(Document extract)
::::::

Engine support matrix

Legend: ✓ supported, — not supported.

Event engine:

env \ sched fsrs6 fsrs3 hlr dash lstm fixed anki_sm2 anki_sm2_ap memrise sspmmc fsrs6_adr fsrs6_adr_time fsrs6_default_adr fsrs6_ap
lstm
fsrs6
fsrs3
hlr
dash

Batched tensor engine (run_sweep_users_batched.py):

env \ sched fsrs6 fsrs3 lstm anki_sm2 anki_sm2_ap memrise fixed fsrs6_adr fsrs6_adr_time fsrs6_default_adr fsrs6_ap
lstm
fsrs6

Notes:

  • Event engine is the reference implementation and supports all scheduler/environment combinations, even if some pairings are not meaningful.
  • Batched mode is intended for multi-user retention sweeps and is currently limited to the environments and schedulers listed above. fsrs6_adr, fsrs6_adr_time, and fsrs6_default_adr require one of --fsrs6-adr-policy, --fsrs6-adr-policy-root, --fsrs6-adr-train-run-root, or --fsrs6-adr-policy-manifest; fsrs6_ap uses the matching --fsrs6-ap-* policy source flags; anki_sm2_ap uses the matching --anki-sm2-ap-* policy source flags.

::::::

(What to do)
1) Extract from the engine support matrix the passage that begins with the words containing "Batched tensor engine" and ends with "policy source flags.".
2) List the command-line flags that the engine support matrix says fsrs6_adr, fsrs6_adr_time, and fsrs6_default_adr require one of.
The entries come from a separate source unrelated to the engine support matrix.

(Dataset)
::::::

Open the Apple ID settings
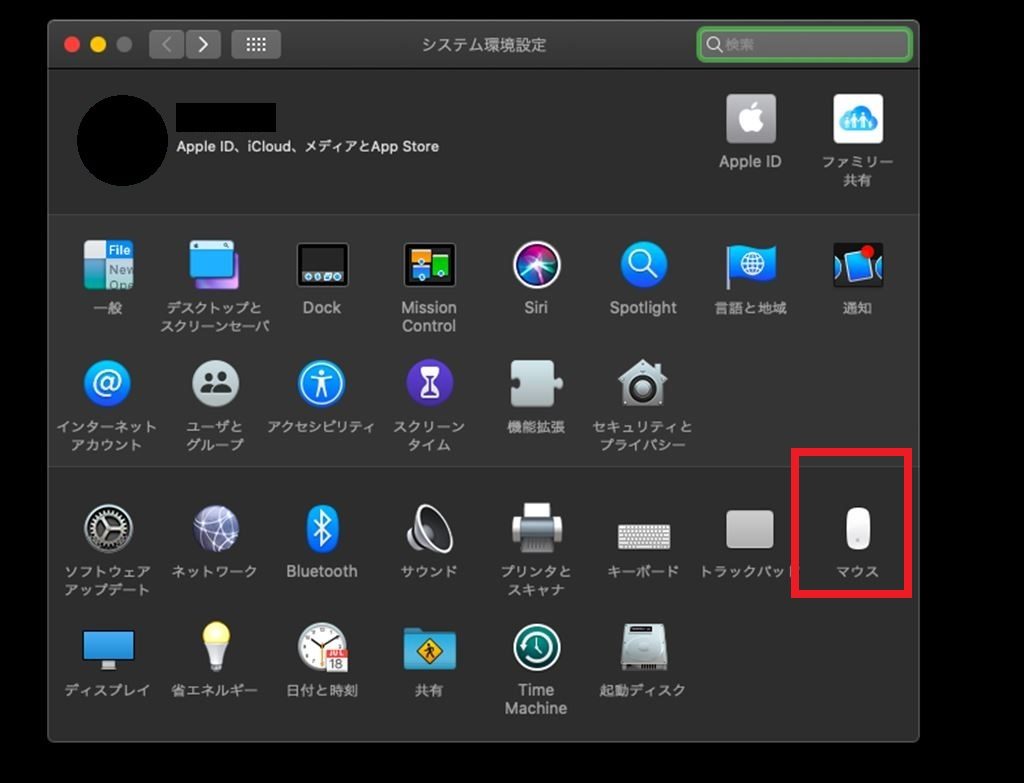 [x=750, y=121]
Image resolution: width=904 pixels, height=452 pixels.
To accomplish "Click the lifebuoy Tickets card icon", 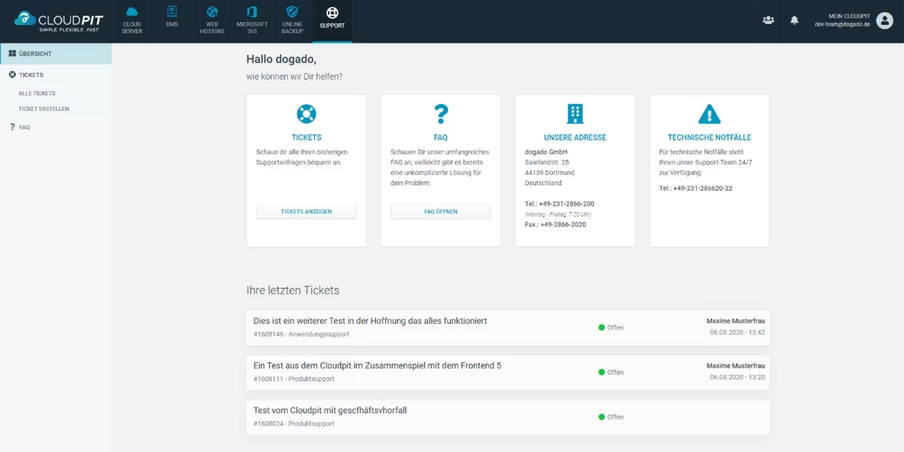I will click(306, 114).
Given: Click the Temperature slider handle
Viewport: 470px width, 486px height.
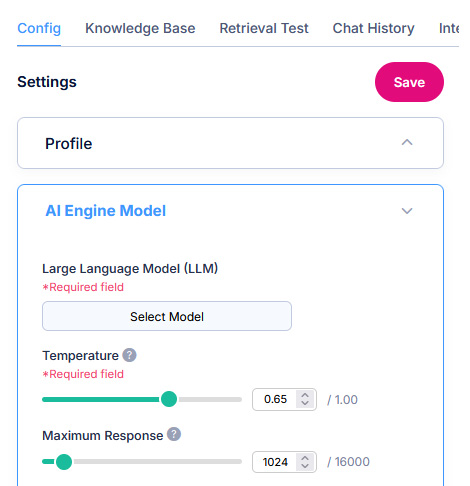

::::::

(Responses by task)
1)
Batched tensor engine (run_sweep_users_batched.py):

env \ sched fsrs6 fsrs3 lstm anki_sm2 anki_sm2_ap memrise fixed fsrs6_adr fsrs6_adr_time fsrs6_default_adr fsrs6_ap
lstm
fsrs6

Notes:

  • Event engine is the reference implementation and supports all scheduler/environment combinations, even if some pairings are not meaningful.
  • Batched mode is intended for multi-user retention sweeps and is currently limited to the environments and schedulers listed above. fsrs6_adr, fsrs6_adr_time, and fsrs6_default_adr require one of --fsrs6-adr-policy, --fsrs6-adr-policy-root, --fsrs6-adr-train-run-root, or --fsrs6-adr-policy-manifest; fsrs6_ap uses the matching --fsrs6-ap-* policy source flags; anki_sm2_ap uses the matching --anki-sm2-ap-* policy source flags.

2)
--fsrs6-adr-policy
--fsrs6-adr-policy-root
--fsrs6-adr-train-run-root
--fsrs6-adr-policy-manifest